Your goal = In the entries below, find the line with "Image resolution: width=548" and the line with "Image resolution: width=188"; reproduce those two lines and all lines between them exactly, without pictures.

Record set =
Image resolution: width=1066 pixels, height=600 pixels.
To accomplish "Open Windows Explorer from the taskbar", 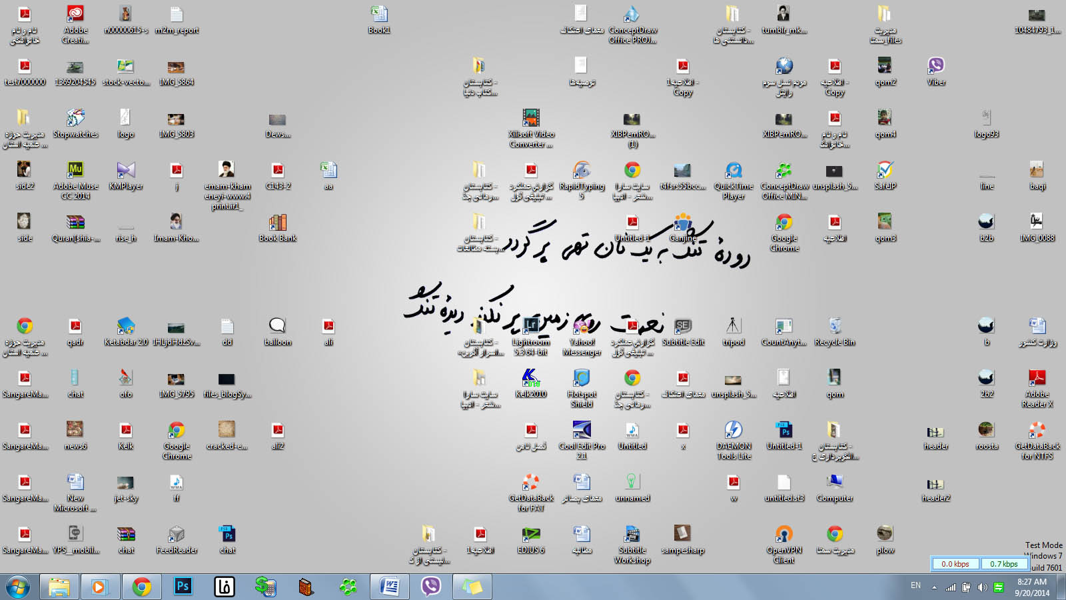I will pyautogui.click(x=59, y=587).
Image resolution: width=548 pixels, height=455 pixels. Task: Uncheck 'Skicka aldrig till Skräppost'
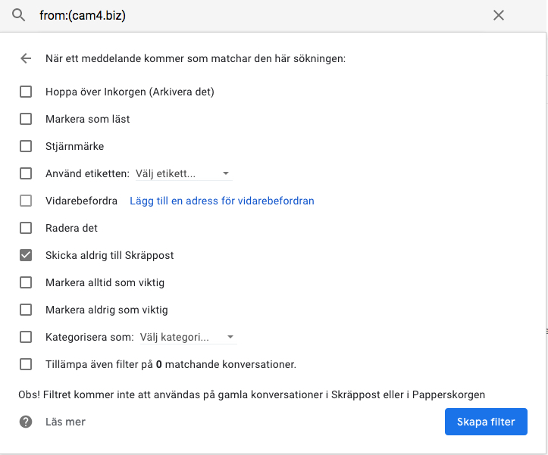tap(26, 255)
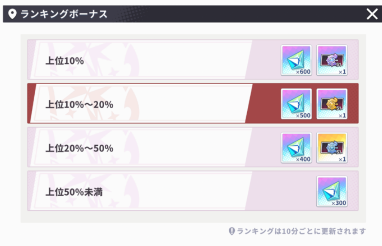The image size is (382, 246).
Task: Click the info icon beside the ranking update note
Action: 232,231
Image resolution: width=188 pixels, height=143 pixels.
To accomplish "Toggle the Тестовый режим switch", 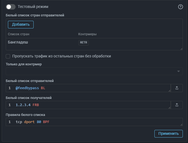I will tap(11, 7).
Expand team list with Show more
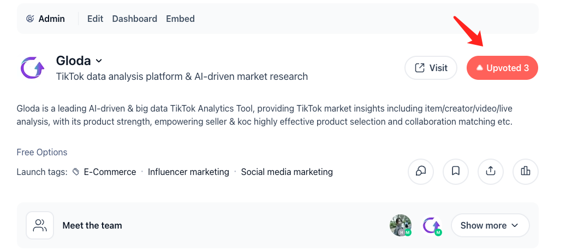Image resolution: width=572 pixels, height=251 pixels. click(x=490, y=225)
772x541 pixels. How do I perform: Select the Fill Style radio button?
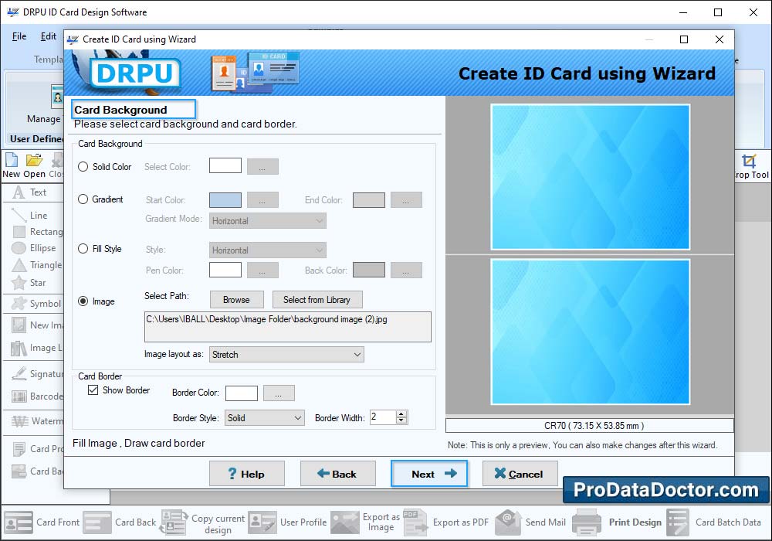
...
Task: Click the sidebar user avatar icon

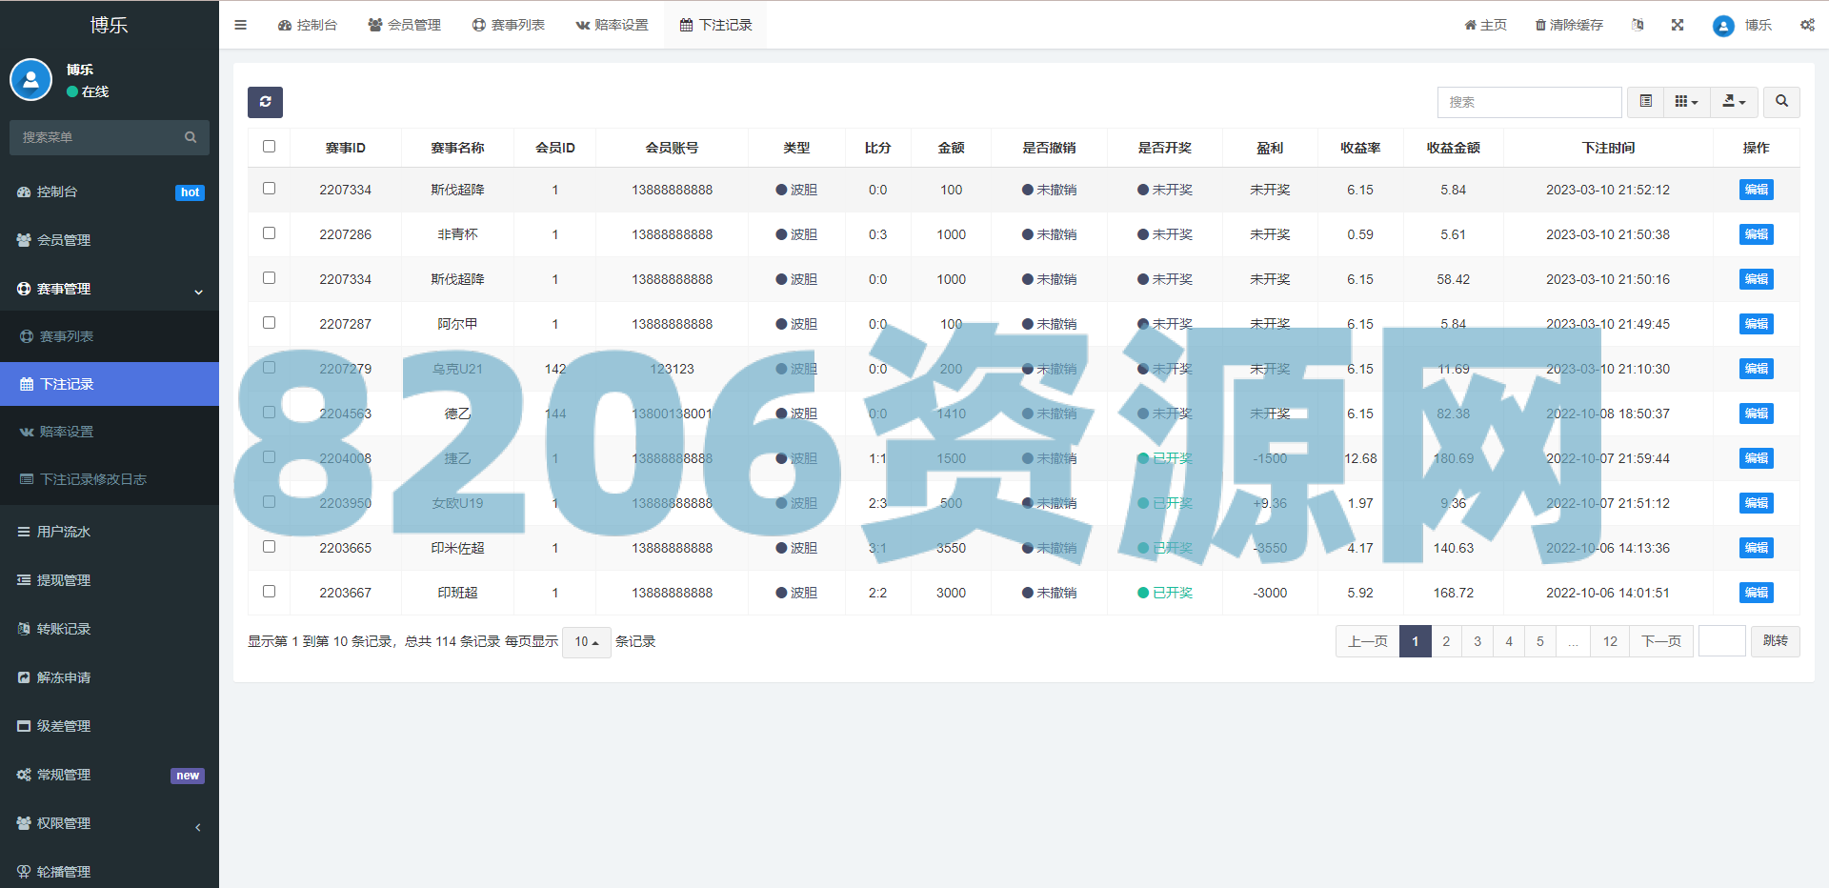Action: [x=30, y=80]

Written solution =
Image resolution: width=548 pixels, height=455 pixels. Task: Uncheck 'Skicka aldrig till Skräppost'
tap(26, 255)
The image size is (382, 246).
Task: Click the info icon beside the ranking update note
Action: 232,231
Image resolution: width=188 pixels, height=143 pixels.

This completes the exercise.